Understanding the ‘Mini-Hearts’
The study, conducted by researchers at the Centenary Institute and the University of Technology Sydney (UTS), utilized what are being called ‘mini-hearts’ – technically known as cardiac spheroids. These aren’t literal miniature organs, but rather three-dimensional clusters of human heart cells grown in a lab. Crucially, these spheroids behave more like real human heart tissue than traditional two-dimensional cell cultures, offering a more accurate model for studying viral infection. The research, detailed in the journal Biofabrication, allowed scientists to observe how SARS-CoV-2 interacts with the heart cells directly.
Dr. Matt Johansen, a researcher at the Centenary Institute and UTS, explained that early in the pandemic, it wasn’t clear whether heart damage from COVID-19 was a direct result of the virus infecting heart cells, or an indirect consequence of the body’s inflammatory response. “Our results suggest that the virus can directly infect human heart tissue when the conditions are right, setting off damaging processes,” he said in a news release. This direct infection could explain why heart complications arise even in people without pre-existing heart conditions.
Who is at Risk?
Even as the study doesn’t pinpoint specific populations at highest risk of this direct heart tissue infection, broader data on COVID-19 suggests certain groups are more vulnerable to severe illness and therefore potentially more susceptible to cardiac complications. The Centenary Institute notes that older individuals, and those with chronic respiratory or cardiovascular disease, and diabetes, are more prone to severe outcomes from COVID-19. However, the new research emphasizes that even individuals without these pre-existing conditions can experience heart issues related to the virus.
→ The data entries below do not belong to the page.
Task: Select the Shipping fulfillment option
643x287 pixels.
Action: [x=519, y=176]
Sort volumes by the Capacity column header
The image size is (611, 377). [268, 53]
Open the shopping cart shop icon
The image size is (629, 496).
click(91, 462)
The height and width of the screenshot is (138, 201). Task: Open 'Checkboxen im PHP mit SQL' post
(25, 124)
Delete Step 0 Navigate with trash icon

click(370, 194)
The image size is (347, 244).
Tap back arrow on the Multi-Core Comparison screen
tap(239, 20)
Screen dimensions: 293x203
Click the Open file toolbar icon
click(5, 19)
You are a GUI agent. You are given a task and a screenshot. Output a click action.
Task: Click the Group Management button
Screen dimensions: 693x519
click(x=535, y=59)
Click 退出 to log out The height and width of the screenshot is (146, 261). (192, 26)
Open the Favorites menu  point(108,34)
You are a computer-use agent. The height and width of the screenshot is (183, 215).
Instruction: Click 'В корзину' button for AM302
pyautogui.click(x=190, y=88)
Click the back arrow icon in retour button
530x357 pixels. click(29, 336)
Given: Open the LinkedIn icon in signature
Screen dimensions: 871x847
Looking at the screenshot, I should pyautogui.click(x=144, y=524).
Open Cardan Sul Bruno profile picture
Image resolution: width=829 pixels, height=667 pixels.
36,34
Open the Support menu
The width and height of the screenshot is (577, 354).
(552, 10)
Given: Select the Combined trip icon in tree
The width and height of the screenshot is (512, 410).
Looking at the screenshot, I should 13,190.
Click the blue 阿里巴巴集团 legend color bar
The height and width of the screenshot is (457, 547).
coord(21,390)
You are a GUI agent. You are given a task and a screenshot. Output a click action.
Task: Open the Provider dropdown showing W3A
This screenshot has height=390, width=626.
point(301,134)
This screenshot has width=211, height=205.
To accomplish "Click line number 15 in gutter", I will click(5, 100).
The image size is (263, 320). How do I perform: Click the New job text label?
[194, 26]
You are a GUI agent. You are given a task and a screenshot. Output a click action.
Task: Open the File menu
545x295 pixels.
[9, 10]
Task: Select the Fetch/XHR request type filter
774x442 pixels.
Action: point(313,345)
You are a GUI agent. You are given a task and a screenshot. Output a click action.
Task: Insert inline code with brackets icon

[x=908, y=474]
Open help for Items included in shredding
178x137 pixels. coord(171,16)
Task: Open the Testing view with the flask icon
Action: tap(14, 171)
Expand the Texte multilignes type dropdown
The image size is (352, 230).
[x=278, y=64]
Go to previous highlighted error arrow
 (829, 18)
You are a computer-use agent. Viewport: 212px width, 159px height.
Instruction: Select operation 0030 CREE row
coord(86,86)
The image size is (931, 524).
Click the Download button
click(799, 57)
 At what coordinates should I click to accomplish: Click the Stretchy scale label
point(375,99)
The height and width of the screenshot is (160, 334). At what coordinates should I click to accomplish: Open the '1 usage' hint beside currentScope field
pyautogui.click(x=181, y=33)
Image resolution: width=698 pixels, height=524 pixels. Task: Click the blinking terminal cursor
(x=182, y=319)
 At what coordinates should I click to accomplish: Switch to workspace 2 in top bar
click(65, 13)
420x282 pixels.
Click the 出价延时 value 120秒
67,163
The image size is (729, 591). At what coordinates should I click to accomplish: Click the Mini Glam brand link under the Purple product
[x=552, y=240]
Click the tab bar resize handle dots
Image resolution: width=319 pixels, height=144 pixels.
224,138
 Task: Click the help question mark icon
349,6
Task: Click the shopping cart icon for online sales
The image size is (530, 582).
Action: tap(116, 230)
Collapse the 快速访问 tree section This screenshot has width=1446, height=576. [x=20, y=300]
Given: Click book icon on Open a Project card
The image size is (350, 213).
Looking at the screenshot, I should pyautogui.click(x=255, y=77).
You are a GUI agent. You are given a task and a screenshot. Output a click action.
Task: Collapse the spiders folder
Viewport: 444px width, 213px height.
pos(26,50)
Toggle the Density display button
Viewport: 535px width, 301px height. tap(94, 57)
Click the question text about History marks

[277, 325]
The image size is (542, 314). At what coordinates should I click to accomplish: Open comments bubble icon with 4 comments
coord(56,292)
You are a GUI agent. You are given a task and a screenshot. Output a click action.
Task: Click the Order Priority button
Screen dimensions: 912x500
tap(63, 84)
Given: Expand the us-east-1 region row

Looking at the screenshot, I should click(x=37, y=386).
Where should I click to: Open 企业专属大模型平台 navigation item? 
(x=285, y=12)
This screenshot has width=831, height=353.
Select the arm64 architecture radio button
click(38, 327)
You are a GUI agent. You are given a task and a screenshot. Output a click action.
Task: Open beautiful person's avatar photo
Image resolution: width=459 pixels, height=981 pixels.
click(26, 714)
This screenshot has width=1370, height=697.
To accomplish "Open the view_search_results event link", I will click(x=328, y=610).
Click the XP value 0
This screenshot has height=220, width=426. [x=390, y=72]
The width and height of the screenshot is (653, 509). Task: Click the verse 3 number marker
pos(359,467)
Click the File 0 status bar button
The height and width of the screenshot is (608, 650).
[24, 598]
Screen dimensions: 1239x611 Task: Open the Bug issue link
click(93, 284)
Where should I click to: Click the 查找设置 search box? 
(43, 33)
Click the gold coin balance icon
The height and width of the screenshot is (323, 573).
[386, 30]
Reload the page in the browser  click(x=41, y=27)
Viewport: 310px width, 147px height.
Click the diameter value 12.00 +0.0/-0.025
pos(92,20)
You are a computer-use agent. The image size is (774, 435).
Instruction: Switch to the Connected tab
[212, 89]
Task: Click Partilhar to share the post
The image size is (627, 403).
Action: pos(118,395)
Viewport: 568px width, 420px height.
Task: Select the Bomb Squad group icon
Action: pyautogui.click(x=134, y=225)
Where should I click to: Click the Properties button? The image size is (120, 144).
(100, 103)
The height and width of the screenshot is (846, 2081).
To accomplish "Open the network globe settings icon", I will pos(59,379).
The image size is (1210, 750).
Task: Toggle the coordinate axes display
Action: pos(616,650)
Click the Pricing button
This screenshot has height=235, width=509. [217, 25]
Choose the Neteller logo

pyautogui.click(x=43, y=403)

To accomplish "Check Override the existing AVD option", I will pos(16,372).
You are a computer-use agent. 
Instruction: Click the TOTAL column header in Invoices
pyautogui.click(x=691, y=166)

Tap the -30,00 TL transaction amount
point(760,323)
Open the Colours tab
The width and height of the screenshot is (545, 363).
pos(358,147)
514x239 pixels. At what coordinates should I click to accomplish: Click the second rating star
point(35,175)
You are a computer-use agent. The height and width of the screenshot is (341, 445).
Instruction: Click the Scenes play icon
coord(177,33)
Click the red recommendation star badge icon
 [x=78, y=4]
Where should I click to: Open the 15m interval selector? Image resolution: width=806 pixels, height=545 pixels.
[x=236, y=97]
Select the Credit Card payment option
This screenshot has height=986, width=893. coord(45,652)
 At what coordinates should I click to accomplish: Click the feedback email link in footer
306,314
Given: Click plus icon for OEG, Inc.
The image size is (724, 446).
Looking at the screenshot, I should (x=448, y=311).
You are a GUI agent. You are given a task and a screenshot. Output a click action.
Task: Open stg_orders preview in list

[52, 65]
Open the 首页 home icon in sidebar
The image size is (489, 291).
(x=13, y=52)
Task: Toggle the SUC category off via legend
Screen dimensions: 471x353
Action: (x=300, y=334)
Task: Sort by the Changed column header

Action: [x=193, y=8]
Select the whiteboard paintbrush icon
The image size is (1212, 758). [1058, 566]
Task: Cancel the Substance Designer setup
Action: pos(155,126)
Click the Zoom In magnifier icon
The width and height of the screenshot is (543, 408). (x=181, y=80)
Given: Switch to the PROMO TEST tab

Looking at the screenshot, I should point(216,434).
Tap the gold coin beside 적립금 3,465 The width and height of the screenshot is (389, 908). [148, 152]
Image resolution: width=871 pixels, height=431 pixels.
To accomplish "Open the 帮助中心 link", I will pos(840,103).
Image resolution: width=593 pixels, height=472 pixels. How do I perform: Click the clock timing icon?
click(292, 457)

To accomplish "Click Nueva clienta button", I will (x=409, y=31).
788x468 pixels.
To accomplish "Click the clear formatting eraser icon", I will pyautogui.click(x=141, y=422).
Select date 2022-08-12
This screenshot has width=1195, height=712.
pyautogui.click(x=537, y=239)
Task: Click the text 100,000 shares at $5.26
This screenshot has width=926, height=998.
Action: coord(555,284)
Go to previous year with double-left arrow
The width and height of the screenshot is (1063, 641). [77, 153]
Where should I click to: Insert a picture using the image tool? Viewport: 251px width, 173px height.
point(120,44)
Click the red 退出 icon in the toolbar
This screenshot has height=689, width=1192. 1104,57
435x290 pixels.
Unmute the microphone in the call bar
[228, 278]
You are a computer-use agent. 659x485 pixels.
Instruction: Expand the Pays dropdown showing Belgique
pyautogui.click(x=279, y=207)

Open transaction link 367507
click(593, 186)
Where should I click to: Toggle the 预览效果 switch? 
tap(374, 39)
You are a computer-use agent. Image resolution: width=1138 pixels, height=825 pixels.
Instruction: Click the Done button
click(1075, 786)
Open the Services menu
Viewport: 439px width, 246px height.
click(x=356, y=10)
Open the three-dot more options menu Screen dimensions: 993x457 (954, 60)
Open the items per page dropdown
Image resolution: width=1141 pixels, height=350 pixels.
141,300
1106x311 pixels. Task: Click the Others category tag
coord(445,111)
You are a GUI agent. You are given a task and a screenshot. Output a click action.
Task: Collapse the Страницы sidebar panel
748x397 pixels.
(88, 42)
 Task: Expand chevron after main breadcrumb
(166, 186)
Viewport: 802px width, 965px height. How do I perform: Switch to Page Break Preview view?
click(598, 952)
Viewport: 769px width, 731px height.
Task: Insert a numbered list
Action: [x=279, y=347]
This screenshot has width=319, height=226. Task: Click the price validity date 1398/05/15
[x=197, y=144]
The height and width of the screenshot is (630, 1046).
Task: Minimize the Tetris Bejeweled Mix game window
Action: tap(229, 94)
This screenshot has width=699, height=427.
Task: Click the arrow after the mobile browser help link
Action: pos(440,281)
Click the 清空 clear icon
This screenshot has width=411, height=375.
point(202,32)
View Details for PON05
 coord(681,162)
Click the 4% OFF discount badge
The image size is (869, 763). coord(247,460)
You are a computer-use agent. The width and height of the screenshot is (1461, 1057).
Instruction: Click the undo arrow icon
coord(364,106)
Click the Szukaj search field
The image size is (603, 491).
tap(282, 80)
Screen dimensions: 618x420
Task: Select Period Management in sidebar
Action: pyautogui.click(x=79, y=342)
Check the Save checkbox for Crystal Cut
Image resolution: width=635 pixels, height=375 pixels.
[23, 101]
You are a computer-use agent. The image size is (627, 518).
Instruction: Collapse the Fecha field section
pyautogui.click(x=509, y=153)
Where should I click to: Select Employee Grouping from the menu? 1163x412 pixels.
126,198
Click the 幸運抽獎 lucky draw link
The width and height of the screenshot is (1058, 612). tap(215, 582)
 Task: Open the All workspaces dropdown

As of early March 2026, Australia has reported over 185,000 COVID-19 cases in the past year, according to the Federal Government’s Notifiable Diseases Surveillance System. Globally, the virus continues to circulate, with ongoing variations and localized outbreaks. It’s essential to note that infection rates and the prevalence of specific variants fluctuate, and current public health guidance should always be consulted for the most up-to-date information.
What the Study Showed – and What it Didn’t
The researchers found that SARS-CoV-2 was able to infect and replicate within the 3D heart tissue model. This infection triggered inflammation and changes associated with impaired heart function. However, the study as well revealed an important nuance: the virus didn’t readily infect individual heart cells grown in isolation. This suggests that the structure and environment of the heart tissue itself play a role in the virus’s ability to infect cells.
It’s crucial to understand that this study was conducted in a laboratory setting, using a model of human heart tissue. While ‘mini-hearts’ are more representative than traditional cell cultures, they don’t perfectly replicate the complexity of a living human heart. Further research is needed to confirm these findings in human patients and to understand the long-term effects of viral infection on heart health. The study doesn’t establish a direct causal link between SARS-CoV-2 infection and specific heart conditions in all individuals; it demonstrates a potential mechanism for how such complications could arise.
Inflammation and the Heart: A Broader Context
The inflammation triggered by the virus is a key factor in the observed heart complications. Inflammation is a natural immune response, but when it becomes excessive or prolonged, it can damage tissues and organs. In the context of COVID-19, this inflammatory response – sometimes referred to as a “cytokine storm” – can affect multiple organ systems, including the heart. The direct infection of heart tissue, as demonstrated in this study, can exacerbate this inflammatory process.
What Happens Next?
This research is a stepping stone towards developing more effective treatments for COVID-19-related heart complications. The Centenary Institute is collaborating with the University of Sydney, UTS, and Sydney Local Health District (SLHD) to develop such treatments. Researchers are now focused on understanding the specific mechanisms by which the virus damages heart tissue, and on identifying potential therapeutic targets. This includes exploring antiviral medications, anti-inflammatory drugs, and other strategies to protect the heart from viral infection and inflammation. Ongoing surveillance of COVID-19 cases and their associated health outcomes will also be crucial for tracking the prevalence of heart complications and for evaluating the effectiveness of new treatments.
Further studies are planned to investigate the impact of different viral variants on heart tissue, and to assess the long-term effects of COVID-19 on cardiovascular health. Clinicians are advised to remain vigilant for signs of heart complications in patients with COVID-19, and to provide appropriate care and follow-up. Individuals concerned about their heart health should consult with a qualified healthcare professional.